+++ EXERCISE INPUT

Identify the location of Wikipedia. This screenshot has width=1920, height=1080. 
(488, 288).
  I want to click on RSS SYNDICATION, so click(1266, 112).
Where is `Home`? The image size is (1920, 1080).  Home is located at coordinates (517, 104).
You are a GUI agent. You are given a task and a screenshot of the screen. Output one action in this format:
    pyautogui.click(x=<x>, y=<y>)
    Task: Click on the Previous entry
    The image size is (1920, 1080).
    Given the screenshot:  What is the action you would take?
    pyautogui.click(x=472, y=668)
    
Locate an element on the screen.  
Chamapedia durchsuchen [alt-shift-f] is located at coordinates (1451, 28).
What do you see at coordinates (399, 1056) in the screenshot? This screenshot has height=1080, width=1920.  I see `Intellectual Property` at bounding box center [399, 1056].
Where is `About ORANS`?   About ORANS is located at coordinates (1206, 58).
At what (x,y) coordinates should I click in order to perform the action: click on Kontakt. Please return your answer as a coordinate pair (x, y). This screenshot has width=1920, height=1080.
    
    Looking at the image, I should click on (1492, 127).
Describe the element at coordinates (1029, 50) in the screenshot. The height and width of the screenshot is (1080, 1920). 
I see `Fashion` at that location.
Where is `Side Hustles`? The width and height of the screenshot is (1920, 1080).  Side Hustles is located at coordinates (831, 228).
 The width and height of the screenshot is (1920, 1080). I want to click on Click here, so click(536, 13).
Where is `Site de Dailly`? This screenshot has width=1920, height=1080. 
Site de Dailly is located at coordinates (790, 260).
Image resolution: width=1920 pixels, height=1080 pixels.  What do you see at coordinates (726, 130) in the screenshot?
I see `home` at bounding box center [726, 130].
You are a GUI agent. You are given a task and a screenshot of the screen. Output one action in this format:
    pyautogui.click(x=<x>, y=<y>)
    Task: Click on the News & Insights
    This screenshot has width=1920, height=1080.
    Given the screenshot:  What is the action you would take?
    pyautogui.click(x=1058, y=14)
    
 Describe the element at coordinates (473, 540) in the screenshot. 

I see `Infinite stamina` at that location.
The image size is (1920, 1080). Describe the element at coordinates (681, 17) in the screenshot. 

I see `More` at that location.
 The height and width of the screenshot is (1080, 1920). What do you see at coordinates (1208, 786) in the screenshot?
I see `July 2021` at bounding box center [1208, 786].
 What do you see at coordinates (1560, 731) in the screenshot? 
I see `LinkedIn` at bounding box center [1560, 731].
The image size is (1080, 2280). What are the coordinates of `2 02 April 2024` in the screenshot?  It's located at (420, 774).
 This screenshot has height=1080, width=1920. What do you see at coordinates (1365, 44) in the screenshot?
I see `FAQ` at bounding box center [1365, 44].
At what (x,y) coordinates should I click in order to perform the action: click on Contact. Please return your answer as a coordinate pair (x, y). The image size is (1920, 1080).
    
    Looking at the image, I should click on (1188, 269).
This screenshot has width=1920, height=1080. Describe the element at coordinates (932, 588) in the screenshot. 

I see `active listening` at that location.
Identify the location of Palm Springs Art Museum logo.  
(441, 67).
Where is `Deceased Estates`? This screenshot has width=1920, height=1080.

++++++

_DIRECTIVE_: Edit the lines above so that every "Identify the location of" becomes "Find the position of", and leave the rest of the text unchanged.

_WRITTEN SOLUTION_:
Find the position of Wikipedia. This screenshot has width=1920, height=1080. 
(488, 288).
  I want to click on RSS SYNDICATION, so click(1266, 112).
Where is `Home`? The image size is (1920, 1080).  Home is located at coordinates (517, 104).
You are a GUI agent. You are given a task and a screenshot of the screen. Output one action in this format:
    pyautogui.click(x=<x>, y=<y>)
    Task: Click on the Previous entry
    The image size is (1920, 1080).
    Given the screenshot:  What is the action you would take?
    pyautogui.click(x=472, y=668)
    
Locate an element on the screen.  
Chamapedia durchsuchen [alt-shift-f] is located at coordinates (1451, 28).
What do you see at coordinates (399, 1056) in the screenshot? This screenshot has height=1080, width=1920.  I see `Intellectual Property` at bounding box center [399, 1056].
Where is `About ORANS`?   About ORANS is located at coordinates (1206, 58).
At what (x,y) coordinates should I click in order to perform the action: click on Kontakt. Please return your answer as a coordinate pair (x, y). This screenshot has width=1920, height=1080.
    
    Looking at the image, I should click on (1492, 127).
Describe the element at coordinates (1029, 50) in the screenshot. The height and width of the screenshot is (1080, 1920). 
I see `Fashion` at that location.
Where is `Side Hustles`? The width and height of the screenshot is (1920, 1080).  Side Hustles is located at coordinates (831, 228).
 The width and height of the screenshot is (1920, 1080). I want to click on Click here, so click(536, 13).
Where is `Site de Dailly`? This screenshot has width=1920, height=1080. 
Site de Dailly is located at coordinates (790, 260).
Image resolution: width=1920 pixels, height=1080 pixels.  What do you see at coordinates (726, 130) in the screenshot?
I see `home` at bounding box center [726, 130].
You are a GUI agent. You are given a task and a screenshot of the screen. Output one action in this format:
    pyautogui.click(x=<x>, y=<y>)
    Task: Click on the News & Insights
    This screenshot has width=1920, height=1080.
    Given the screenshot:  What is the action you would take?
    pyautogui.click(x=1058, y=14)
    
 Describe the element at coordinates (473, 540) in the screenshot. 

I see `Infinite stamina` at that location.
The image size is (1920, 1080). Describe the element at coordinates (681, 17) in the screenshot. 

I see `More` at that location.
 The height and width of the screenshot is (1080, 1920). What do you see at coordinates (1208, 786) in the screenshot?
I see `July 2021` at bounding box center [1208, 786].
 What do you see at coordinates (1560, 731) in the screenshot? 
I see `LinkedIn` at bounding box center [1560, 731].
The image size is (1080, 2280). What are the coordinates of `2 02 April 2024` in the screenshot?  It's located at (420, 774).
 This screenshot has height=1080, width=1920. What do you see at coordinates (1365, 44) in the screenshot?
I see `FAQ` at bounding box center [1365, 44].
At what (x,y) coordinates should I click in order to perform the action: click on Contact. Please return your answer as a coordinate pair (x, y). The image size is (1920, 1080).
    
    Looking at the image, I should click on (1188, 269).
This screenshot has width=1920, height=1080. Describe the element at coordinates (932, 588) in the screenshot. 

I see `active listening` at that location.
Find the position of Palm Springs Art Museum logo.  
(441, 67).
Where is `Deceased Estates`? This screenshot has width=1920, height=1080.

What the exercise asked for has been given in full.